Spiky Balls can be used to treat pain, ease tension and improve circulation.
It’s time to celebrate the hero that is our little spiky ball. An innocent looking piece of PVC. The best thing about it is that you are in charge of the pressure when using one. Your physiotherapist’s thumbs (elbows) can have a day off.
It works by creating pressure and stimulation through the skin and into the tissues of the body, including muscles, ligaments, tendons and fascia (connective tissue). This helps to increase blood flow and heat in the area being massaged.
The softening of the tissues can help aid blood flow by reducing pressure on blood vessels, in the same way that rubbing your skin turns it red (more blood closer to the surface). The theory is that this flushes out toxins built up from the energy expended to keep the muscles tight, and helps move lymph through the tissues which helps us fight infections.
By stimulating the nerve endings, we find the effect is desensitisation. The brain slowly begins to “tune out” the messages sent by the nerves from the continued massaging effect, as the sensation is not “dangerous”, just uncomfortable.
Let’s take our spiky ball focus to the foot.
The massage balls range in size from 6cm to around 12cm diameter, and come in varying degrees of firmness.
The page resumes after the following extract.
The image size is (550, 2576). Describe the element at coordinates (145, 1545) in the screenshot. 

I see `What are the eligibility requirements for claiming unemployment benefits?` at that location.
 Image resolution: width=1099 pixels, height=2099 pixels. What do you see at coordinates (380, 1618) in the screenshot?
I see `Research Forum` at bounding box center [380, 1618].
This picture may help to show you the difference between the 2 balls we use:
The relatively squashy one on the right is the one used for the foot (see the video below).
This works best with bare feet, but if you’re very ticklish, keep your socks on for the first attempt.
With the ball on the floor under your heel, press your weight down into it, deforming its shape. Use that pressure, and roll the ball up the lateral border of your foot towards your pinky toe. Then work across the bases of the toes and back down the arch (ease off the pressure here as this can be a tender area).
Placing the ball under the bases of the toes, wrap your toes around the ball and hold the squeeze for a few seconds.
Then, with the ball under your heel, place the front of your foot on the floor. Slowly slide your heel from left to right, with as much pressure as you like, for some myofascial release. The whole process can take a few minutes, so work with what feels good for you.
Massaging other areas of your body can be really useful too, for example your hip, back and shoulder. However, these are a different ball game (sorry) entirely, and we’ll save those for another day.